Evaluation and management of the “New” lymphoma entities: Mantle cell lymphoma, lymphoma of mucosa-associated lymphoid tissue, anaplastic large-cell lymphoma, and primary mediastinal B-cell lymphoma

Non-Hodgkin's lymphomas (NHL) represent a major health problem worldwide, and incidence has been on the rise continuously for the last few decades. It is estimated that approximately 55,000 new cases of NHL will be diagnosed in the United States in 1998 and that slightly fewer than 25,000 patients will die of treatment failure or recurrent disease. The rising incidence of NHL is related not only to the acquired immunodeficiency syndrome epidemic but to also a steady increase in the number of cases diagnosed in older patients without immunosuppression. The new pathologic classification of NHL (revised European-American lymphoma classification, REAL) developed by the International Lymphoma Study Group (ILSG) is already resulting in more accurate disease-specific epidemiologic and clinical investigations. These studies have brought a new awareness of the existence and the relative prevalence of discrete NHL subtypes that appear to predominate among patients in different populations according to age, sex, geographic distribution, and predisposing conditions. This developing database has also the potential to result in the discovery of specific environmental causes, predisposing genetic factors, and therapeutic approaches. Some of the entities defined in the REAL classification, such as follicular lymphomas, diffuse B large-cell lymphomas, and T-cell lymphoblastic lymphomas, were already well described in the older classification systems (Kiel and Working Formulation).

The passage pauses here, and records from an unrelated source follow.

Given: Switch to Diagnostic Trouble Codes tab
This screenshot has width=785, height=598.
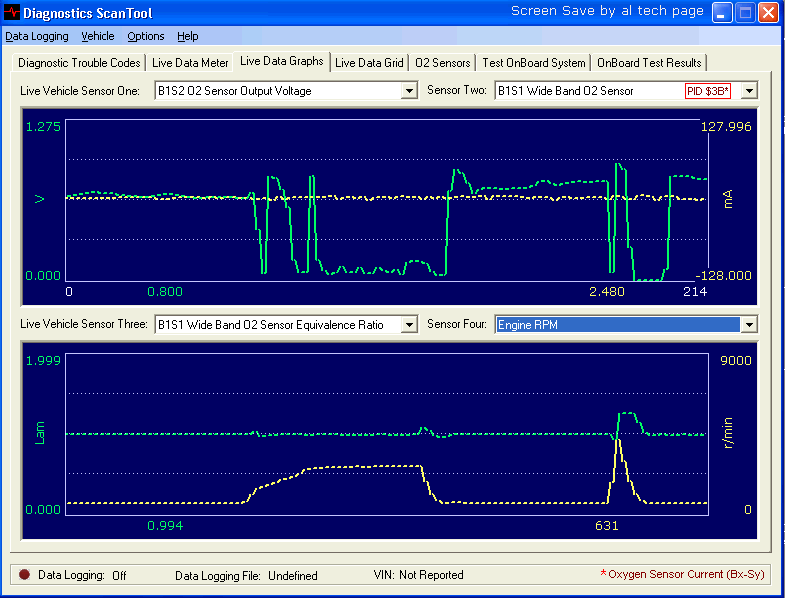Looking at the screenshot, I should (x=79, y=63).
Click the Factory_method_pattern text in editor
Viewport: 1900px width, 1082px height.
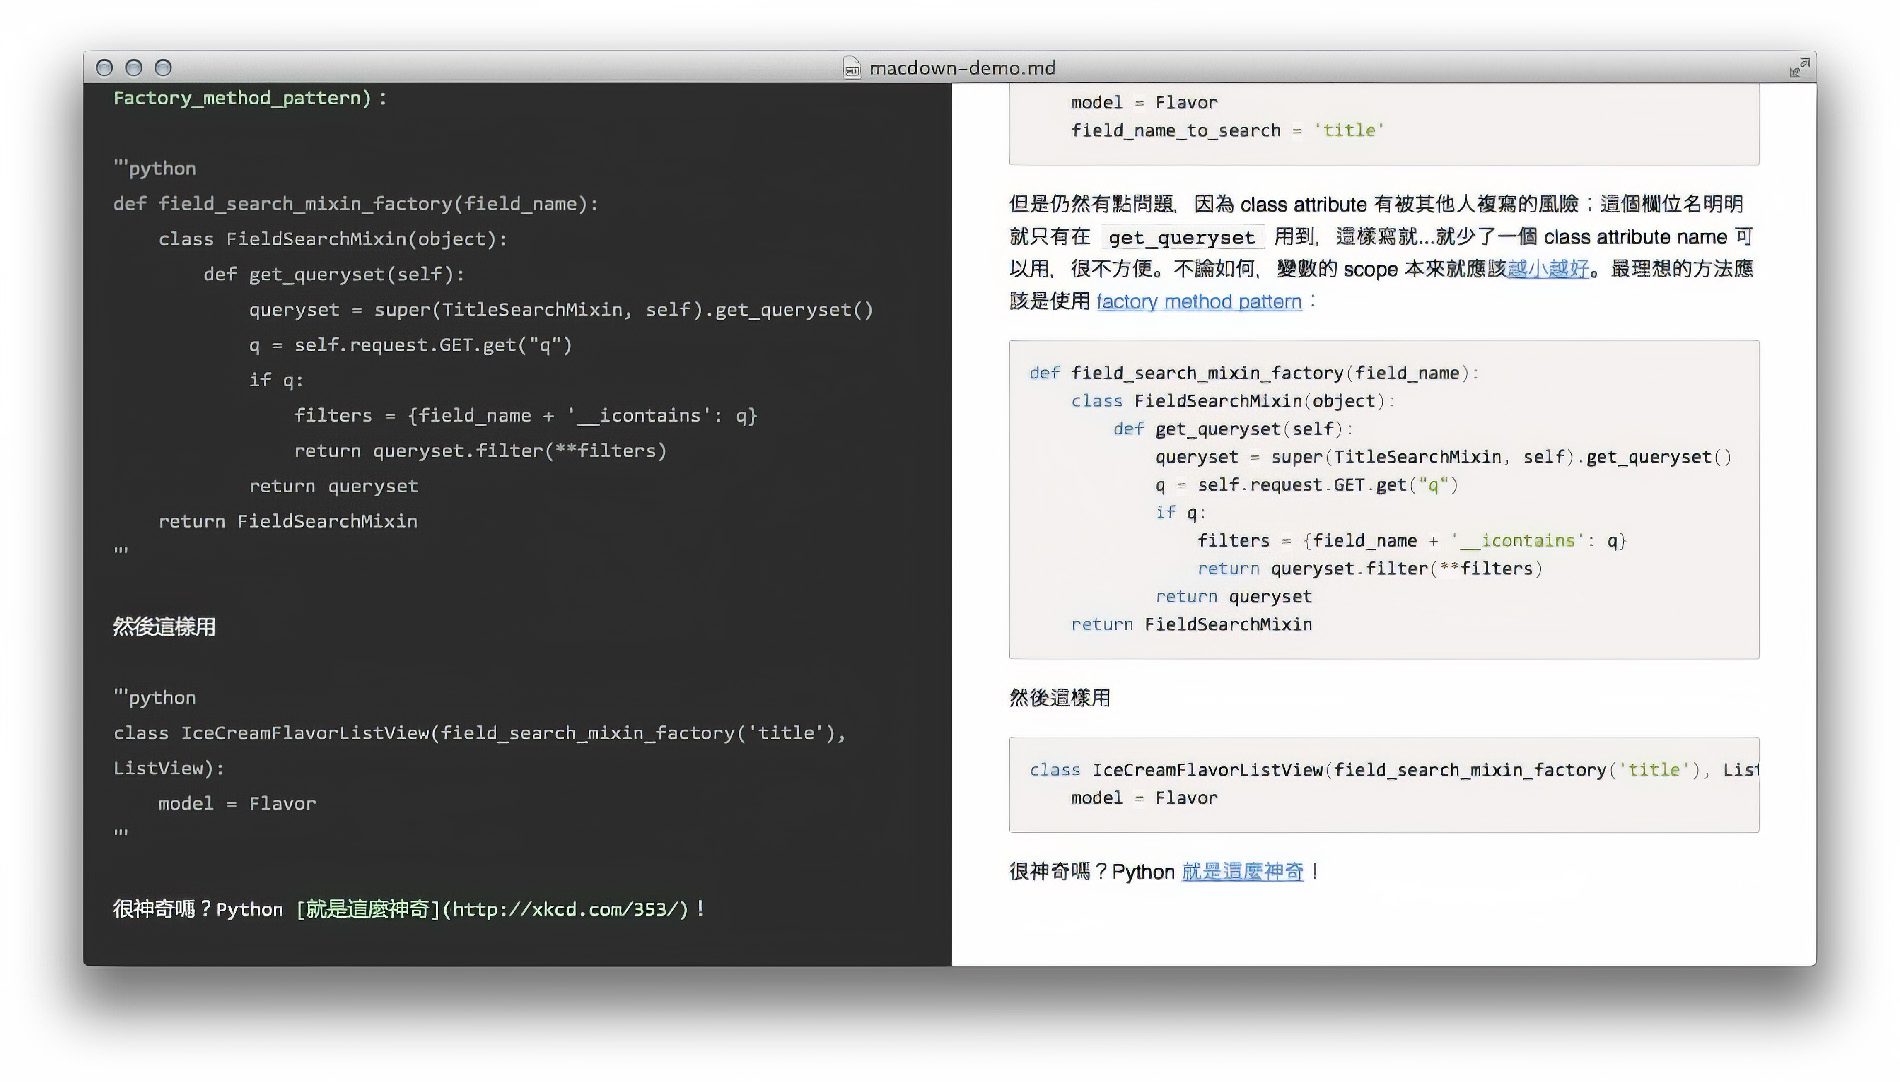(x=237, y=98)
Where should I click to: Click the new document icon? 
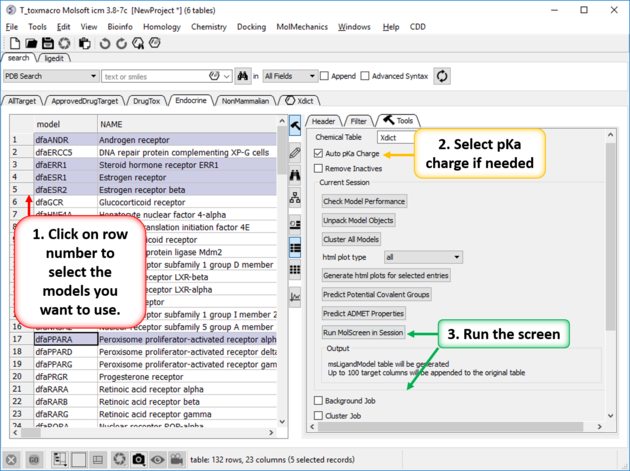(x=15, y=44)
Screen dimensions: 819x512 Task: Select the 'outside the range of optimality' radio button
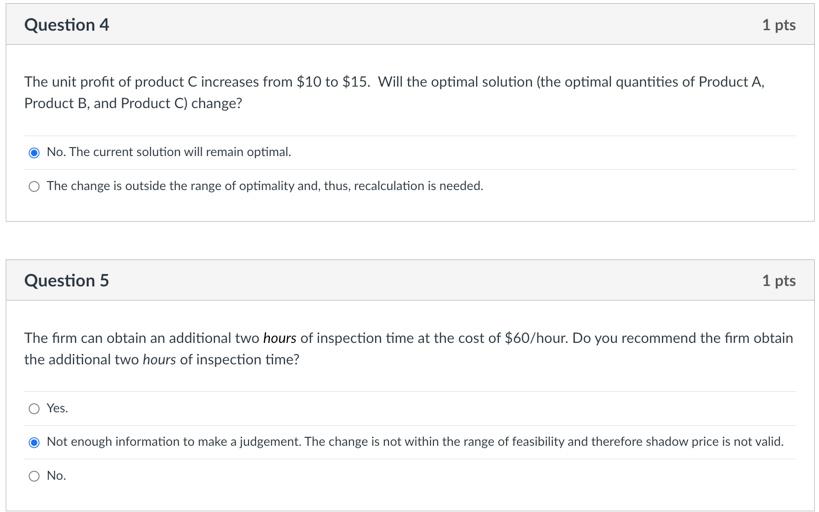point(34,186)
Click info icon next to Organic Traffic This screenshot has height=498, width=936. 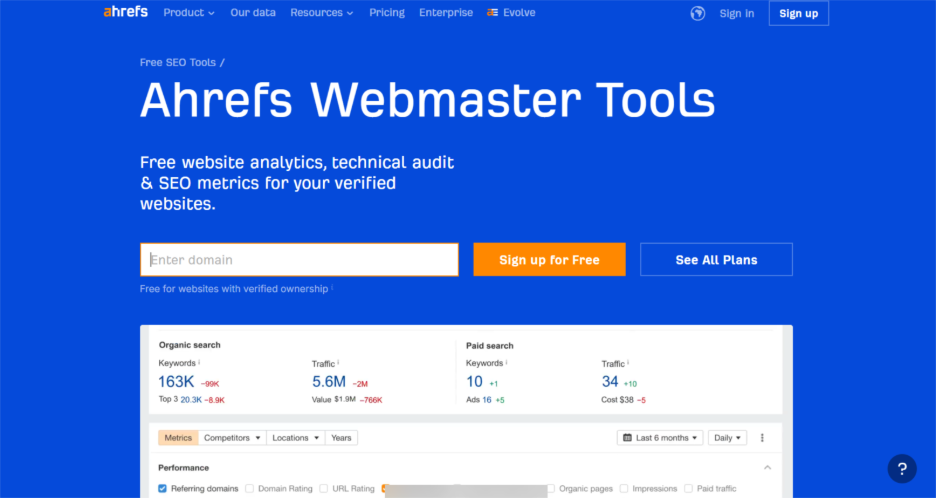click(x=338, y=363)
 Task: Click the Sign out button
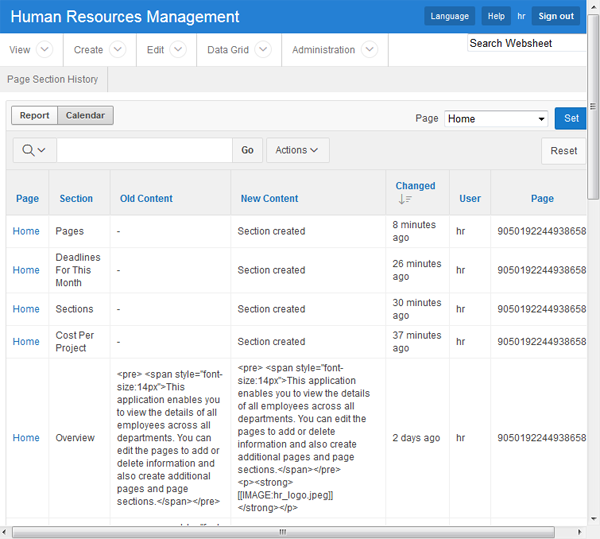(556, 16)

Others, such as mantle cell lymphoma, (MCL) anaplastic large-cell lymphoma (ALCL), lymphoma of mucosa-associated lymphoid tissue (MALT lymphoma), and primary mediastinal B-cell lymphoma (PMBCL) are relatively new members of the family, and accurate data on their clinicopathologic features and natural histories have only recently begun to emerge.This review presents in detail the most recent data on the clinical presentation of, diagnostic evaluation of, and treatment options for the most common of the new NHL entities: MCL, MALT lymphoma, CD30⁺ (Ki-1⁺) ALCL, and PMBCL. These four entities combined represent approximately 20% of all cases of NHL and exemplify well the broad clinicopathologic spectrum of NHL and the diagnostic and therapeutic challenges facing those who care for patients affected by these conditions.